Interview

Antisemitismus tritt in unterschiedlichen Formen mit verschiedenen Trägern auf

Es gibt in Deutschland ein Problem mit Antisemitismus. Und es gibt ein Problem mit der Diskussion über die unterschiedlichen Formen und Träger von Antisemitismus. Während einige den "importierten muslimischen" Antisemitismus für das Hauptproblem halten, sehen es andere im "gewachsenen biodeutschen" Antisemitismus. Im Gespräch mit hpd-Redakteurin Daniela Wakonigg versucht Politikwissenschaftler und Antisemitismusforscher Prof. Armin Pfahl-Traughber die Diskussion zu entwirren.

hpd: Herr Prof. Pfahl-Traughber, im Zuge der erneuten Eskalation des Nahost-Konflikts gab es in Deutschland einige gewaltvolle Demonstrationen und antisemitische Aktionen wie das Verbrennen von Israel-Flaggen vor Synagogen. Das hat wiederum dazu geführt, dass momentan massiv darüber diskutiert wird, ob der Antisemitismus in Deutschland eher ein "importierter muslimischer" oder ein "gewachsener biodeutscher" Antisemitismus ist. Was sagen Sie zu dieser Diskussion?

Armin Pfahl-Traughber: Leider artikuliert sich in dieser Diskussion – mal wieder, muss man sagen – ein einseitiger und interessengeleiteter Blick auf das gemeinte Phänomen, noch dazu mit wenig Sachkenntnis. Denn Antisemitismus – das lehrt die Forschung – tritt in unterschiedlichen Formen mit verschiedenen Trägern auf. Bekanntlich ist in der deutschen Geschichte die Judenfeindschaft kein neues Phänomen, sie hat auch im Deutschland nach der Shoah weiter Verbreitung gefunden. Davon zeugen nicht nur die Ergebnisse der empirischen Sozialforschung, dies machen auch einschlägige Straftaten mit ansteigender Tendenz deutlich.

Es gab und gibt aber auch Antisemitismus unter Menschen mit Migrationshintergrund, übrigens nicht nur aus den arabischen, sondern etwa auch aus den osteuropäischen Ländern. Dafür existieren unterschiedliche Gründe, wobei religiöse Prägungen wie gesellschaftliche Sozialisation zusammenwirken. Beim Antisemitismus sollte daher der Blick in alle Richtungen geworfen werden. Wenn nur eine Form kritisches Interesse findet, dann darf gefragt werden: Geht es dabei hauptsächlich um eine Ablehnung von Antisemitismus oder stehen dahinter andere Motive?

Dann lassen Sie uns doch mal versuchen, das Ganze ein wenig zu entwirren und mit Fakten zu unterfüttern. Gibt es Untersuchungen darüber, wie verbreitet Antisemitismus und/oder antisemitische Ressentiments in der deutschen Gesamtbevölkerung sind?

§ §

> [AUFGABE]:
Führe das Interview über Antisemitismus in Deutschland im Anschluss an seine letzte Frage fort. Die Datensätze haben hiermit nichts zu tun.

§ §

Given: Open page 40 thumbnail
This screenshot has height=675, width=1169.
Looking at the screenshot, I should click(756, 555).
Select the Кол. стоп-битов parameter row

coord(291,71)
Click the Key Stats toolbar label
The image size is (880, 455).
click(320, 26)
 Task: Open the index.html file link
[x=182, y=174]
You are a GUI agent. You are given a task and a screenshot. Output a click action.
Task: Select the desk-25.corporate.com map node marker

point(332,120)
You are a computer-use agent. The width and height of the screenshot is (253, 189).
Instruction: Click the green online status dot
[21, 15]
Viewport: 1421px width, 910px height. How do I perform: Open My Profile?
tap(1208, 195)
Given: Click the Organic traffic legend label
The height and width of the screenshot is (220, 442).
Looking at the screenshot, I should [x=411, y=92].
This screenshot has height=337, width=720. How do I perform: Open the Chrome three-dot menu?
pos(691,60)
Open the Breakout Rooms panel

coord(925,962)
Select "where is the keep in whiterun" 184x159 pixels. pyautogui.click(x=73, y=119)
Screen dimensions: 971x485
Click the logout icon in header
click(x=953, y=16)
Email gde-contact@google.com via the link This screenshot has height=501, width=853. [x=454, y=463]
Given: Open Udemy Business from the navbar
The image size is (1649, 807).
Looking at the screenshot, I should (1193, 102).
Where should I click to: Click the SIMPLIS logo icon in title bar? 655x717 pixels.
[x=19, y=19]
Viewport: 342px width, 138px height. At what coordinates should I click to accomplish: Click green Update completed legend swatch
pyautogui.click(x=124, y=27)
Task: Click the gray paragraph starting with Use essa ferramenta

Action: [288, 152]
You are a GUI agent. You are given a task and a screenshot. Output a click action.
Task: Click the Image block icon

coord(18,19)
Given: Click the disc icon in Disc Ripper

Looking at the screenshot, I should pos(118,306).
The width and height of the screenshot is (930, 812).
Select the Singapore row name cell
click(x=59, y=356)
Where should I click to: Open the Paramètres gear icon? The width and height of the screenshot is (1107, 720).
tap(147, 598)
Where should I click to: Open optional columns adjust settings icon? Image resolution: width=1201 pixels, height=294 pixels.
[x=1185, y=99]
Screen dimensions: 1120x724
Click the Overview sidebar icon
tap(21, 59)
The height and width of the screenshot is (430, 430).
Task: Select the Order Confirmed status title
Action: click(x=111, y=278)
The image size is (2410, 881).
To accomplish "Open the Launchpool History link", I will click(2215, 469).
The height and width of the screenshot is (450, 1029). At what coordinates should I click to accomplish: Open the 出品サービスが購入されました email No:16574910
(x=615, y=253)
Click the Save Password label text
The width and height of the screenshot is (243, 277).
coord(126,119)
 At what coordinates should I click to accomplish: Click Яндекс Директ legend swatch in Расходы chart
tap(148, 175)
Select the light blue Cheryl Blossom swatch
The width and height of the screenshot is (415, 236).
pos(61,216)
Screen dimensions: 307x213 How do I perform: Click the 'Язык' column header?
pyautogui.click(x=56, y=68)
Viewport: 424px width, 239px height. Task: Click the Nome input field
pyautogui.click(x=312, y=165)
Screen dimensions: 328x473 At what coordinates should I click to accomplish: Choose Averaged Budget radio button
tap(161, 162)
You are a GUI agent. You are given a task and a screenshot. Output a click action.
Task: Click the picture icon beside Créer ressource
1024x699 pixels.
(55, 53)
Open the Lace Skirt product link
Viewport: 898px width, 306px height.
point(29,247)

§ §

> [ENDERGEBNIS]:
Ja, bereits seit Beginn der bundesdeutschen Geschichte wurden – indessen meist unregelmäßig – derartige Umfragen durchgeführt. Dabei fragten die Forscher aber häufig nur, wie viele der Interviewten bestimmte judenfeindliche Stereotype teilten. Insofern kam es lediglich zu partiellen Erkenntnissen, noch dazu ohne Kontinuität, was die Einschätzung von Entwicklungsprozessen erschwert. Gleichwohl kann man grob sagen, dass von den Bundesbürgern noch gut die Hälfte in den 1950er Jahren antisemitische Positionen vertrat. Dieser Anteil ging in den folgenden Jahrzehnten zurück, stabilisierte sich aber meist bei um die zwanzig Prozent. Davon können jeweils um die zehn Prozent einer latenten und einer manifesten Variante zugeordnet werden. Letzteres meint eine bewusste und offene Einstellung, ersteres steht für diffuse und unreflektierte Ressentiments.

Um das aktuelle Einstellungspotential an jüngeren Umfrageergebnissen zu verdeutlichen, seien hier zwei Beispiele aus den Leipziger Autoritarismus-Studien von 2020 genannt: Der Aussage "Die Juden haben einfach etwas Besonderes und Eigentümliches an sich und passen nicht so recht zu uns" stimmten 6,3 Prozent und dem Einstellungsstatement "Die Juden arbeiten mehr mit üblen Tricks, um das zu erreichen, was sie wollen" 7,5 Prozent zu. Bei den quantitativen Angaben geht es um die Summe von "stimme voll und ganz zu" und "stimme überwiegend zu". Interessant ist übrigens dabei noch, dass sich einmal 18,7 Prozent und einmal 19,9 Prozent von diesen doch auch in der Formulierung eindeutigen antisemitischen Positionen nicht distanzieren wollten. Dies deutet zumindest auf eine ansatzweise Akzeptanz bei einigen der Interviewten hin.

Beispielbild
Politikwissenschaftler Prof. Armin Pfahl-Traughber

Gibt es Untersuchungen darüber, wie verbreitet Antisemitismus und/oder antisemitische Ressentiments unter deutschen Rechten sind?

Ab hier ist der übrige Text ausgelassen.